I had traveled to the northern part of the country on a reporting assignment. My story was about a government program that supplied birth control to every single village in the country. Men and women were counseled on how to plan their families and space out their pregnancies. As a result, fewer women were dying during childbirth, and more children were surviving their first year of life. It was a global health success story, and I was here to figure out why it worked.

Together with a local journalist, I left the hotel early that morning. The sun was still coming up. We drove up into the mountains, to a small village called Addis Zemen.

It was the kind of place where life hasn’t changed much in the past 500 years. Thatch roof huts. Farmers tilling the soil with cow-pulled plows. Women sorting fava beans on hand-woven plates and cooking veggie stew over open flames. The only clue that this was the 21st century was the plastic jerrycans—used for hauling water—atop girls’ heads.

I spent the day walking around the village and interviewing women. And I asked them some very intimate questions. How old were you when you got married? Who decided how many children to have—you or your husband? If a health worker tells you one thing and a priest tells you something else, whose advice will you follow?
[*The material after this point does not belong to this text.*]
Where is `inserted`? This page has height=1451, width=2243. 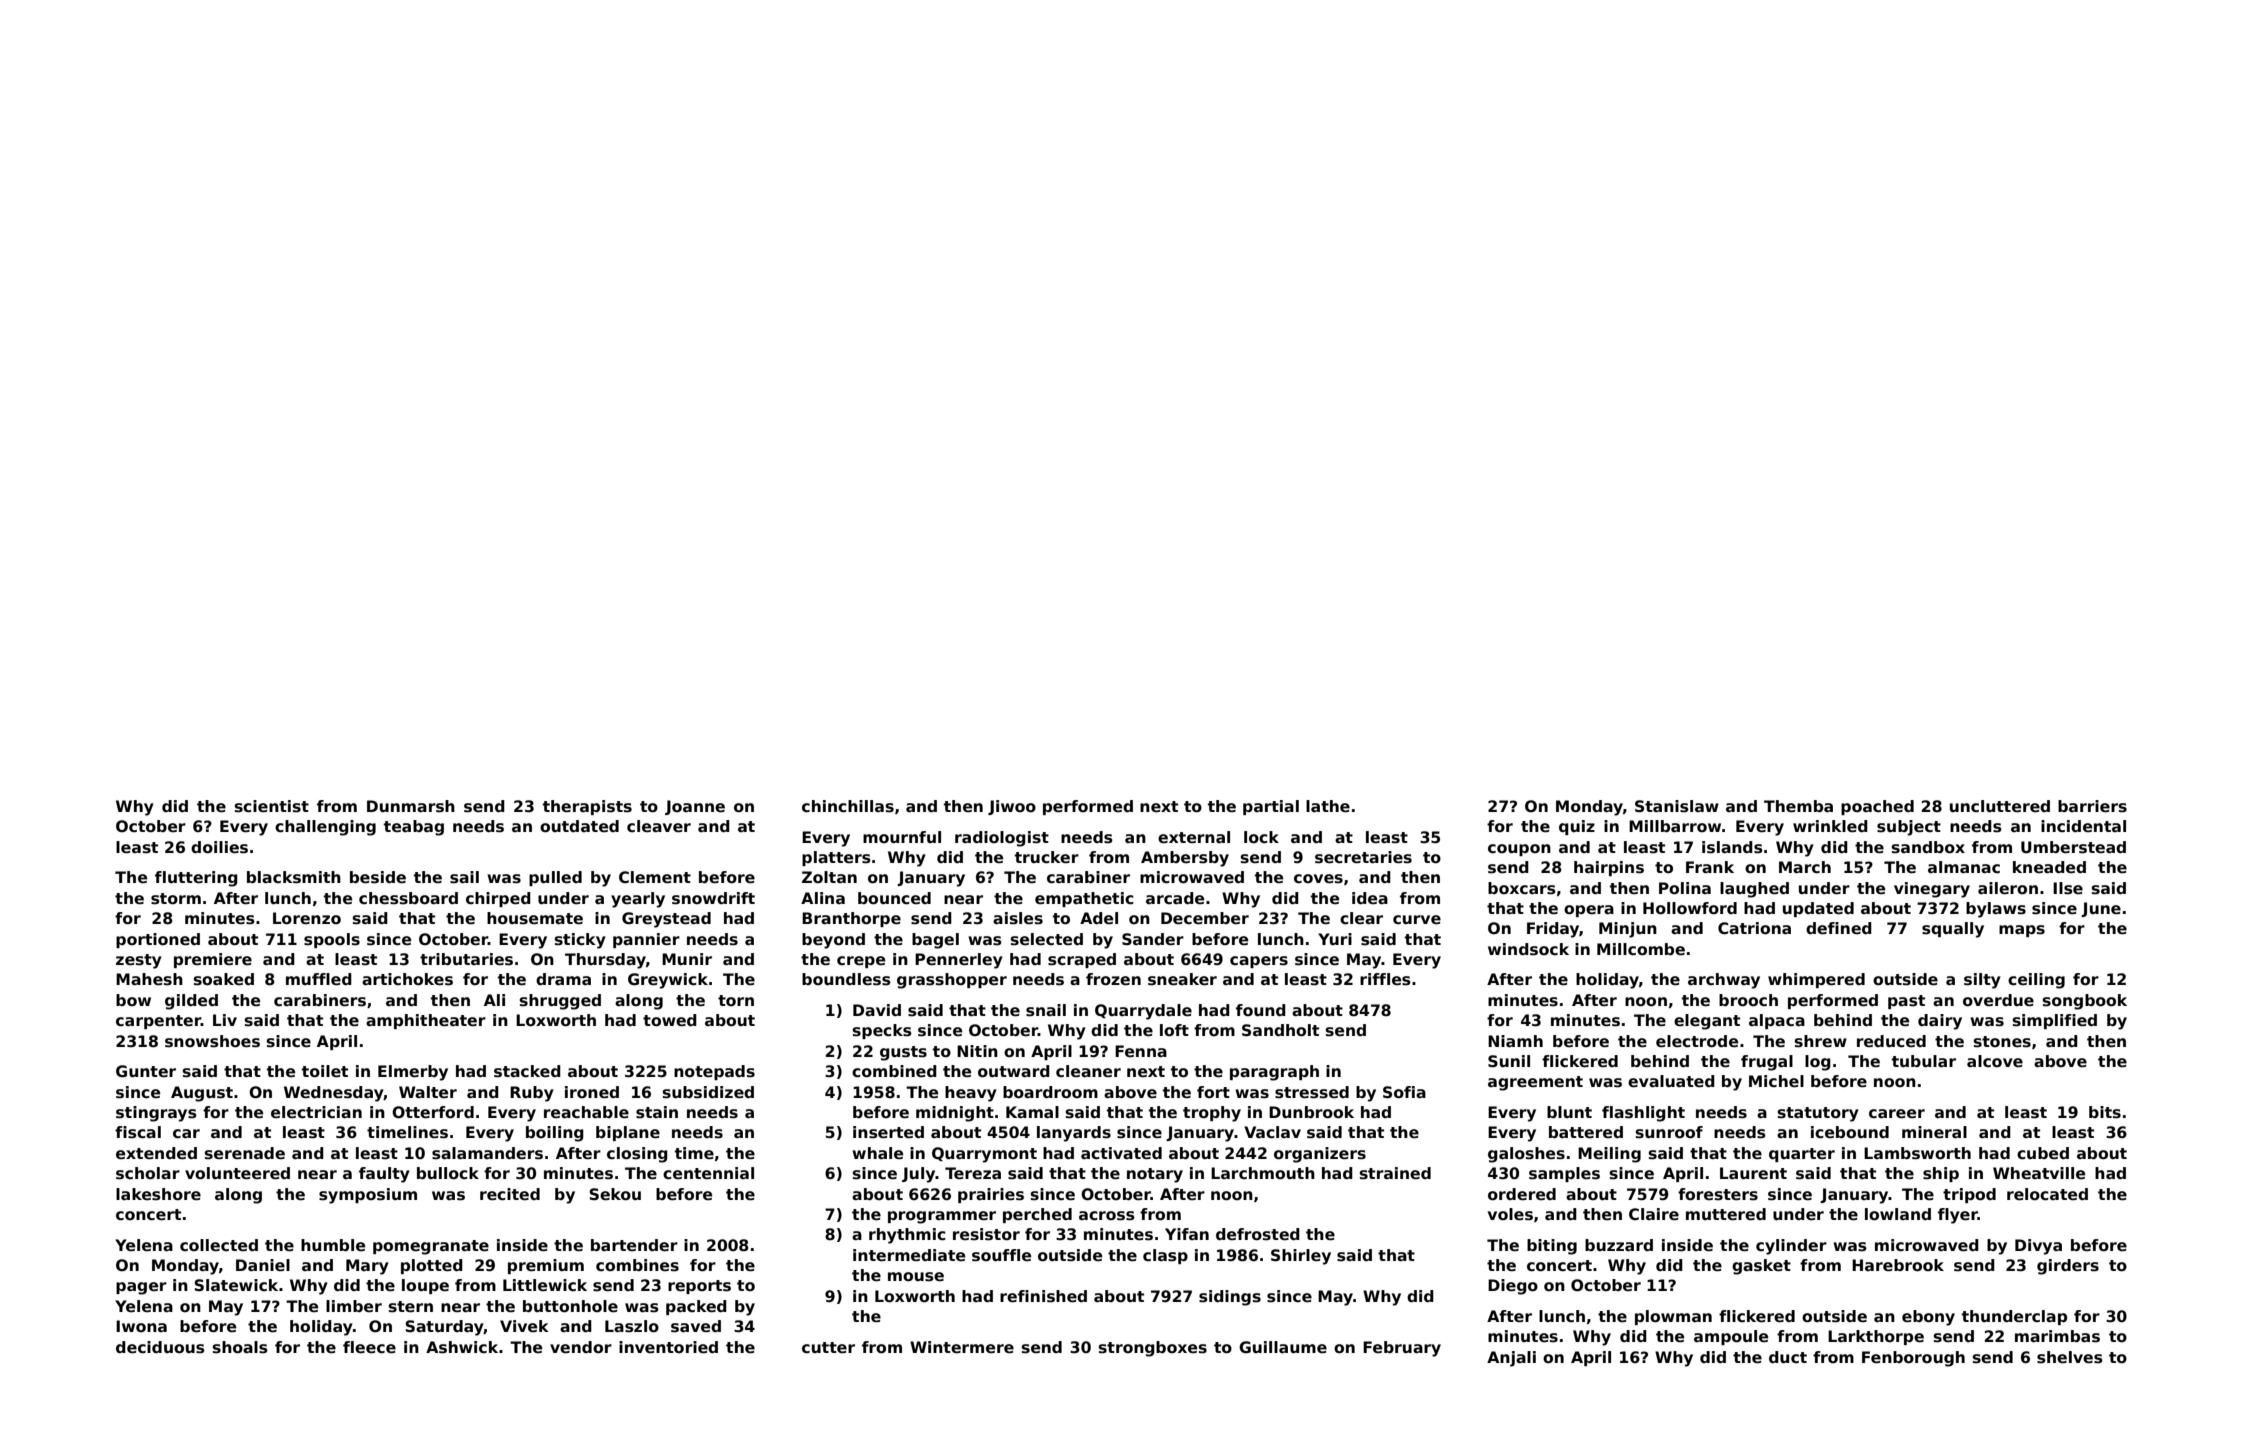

I listened to their answers for hours. And I tried to navigate some difficult mental terrain. How do these women think about life and death; children and marriage? Was anything being lost in translation? Were they telling me the truth or just saying what they thought I wanted to hear?

And, as is often the case, I heard some heavy stories. One woman said she had receded from village life because she had no husband and only one child, and she was ashamed. Another woman described how she lost two infants to diarrhea and another to malaria. A third woman retold the story of a brutal accident that left her leg badly damaged—and then she showed me the wound.
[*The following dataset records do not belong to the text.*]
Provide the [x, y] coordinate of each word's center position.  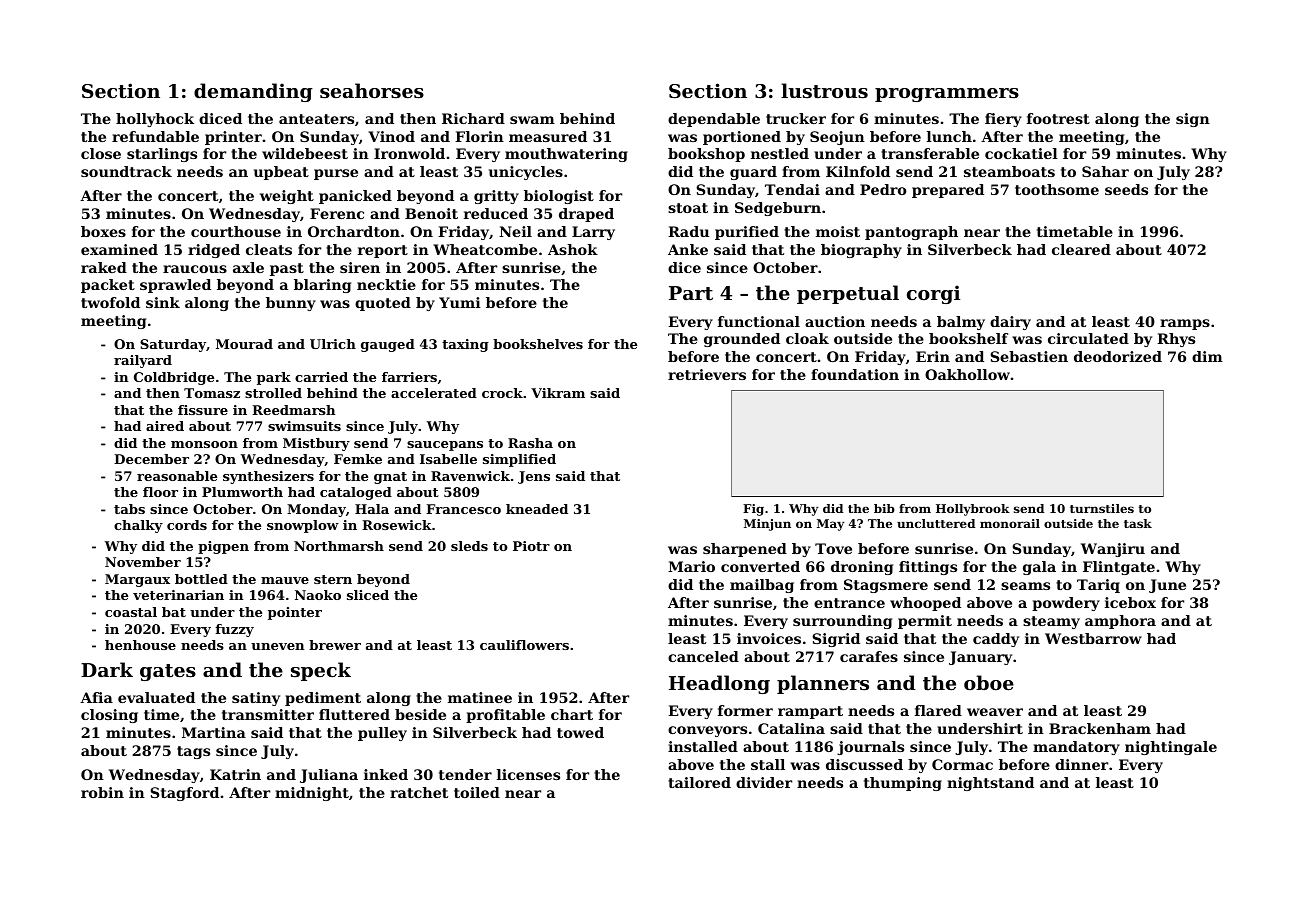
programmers [947, 95]
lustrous [824, 91]
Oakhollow [967, 374]
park [274, 378]
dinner [1081, 764]
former [745, 710]
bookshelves [538, 344]
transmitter [268, 714]
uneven [277, 646]
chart [572, 714]
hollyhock [155, 120]
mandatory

By the end of the day, I was heartbroken, exhausted, and disoriented. I wondered if I had accomplished what I had set out to do. I wondered if I could ever really understand what these women’s lives were like, and could ever really get to the truth.

Later that night, I walked out to the edge of the lake near our lodge. A wooden pier extended 50 feet out. I strolled to the end and gazed across the water.

On the far shore, the tree line cut a familiar shape. The rolling green hills spanning the horizon, somehow reminded me of Northern Michigan.

And then, in a strange moment, I was transported home. Or rather, home was transported to me. The sound of a rowboat became a lone fisherman at the mouth of the Boardman River. Children splashing on shore became kids leaping into the water near the Open Space park.

I blinked and looked again. And, of course, I saw Ethiopia.

Maybe it was some sort of protection mechanism. Maybe my mind—unable to process everything I had seen and heard that day—needed to go somewhere more familiar, somewhere safer. Maybe it needed to go back to the world that, to me, was reality.

I walked back to my room and took out my notebook. I looked over some ideas I had jotted down, thought about the day.

I still wondered if I had truly understood these women. I still had doubts about what my story would say.

But one thing felt different. This place around me no longer felt so foreign. Somehow, my sense of disorientation had subsided, and had been replaced by a feeling of kinship. I sensed that what I felt standing by that lake must be what anyone standing there would feel, and what people who live here must feel: a calmness, lightness, and feeling of being home.

Anders Kelto is a reporter for National Public Radio, based in Washington, D.C. He spent four years reporting in Africa, and traveled to West Africa in 2014 to cover the Ebola outbreak. He graduated from Traverse City Central.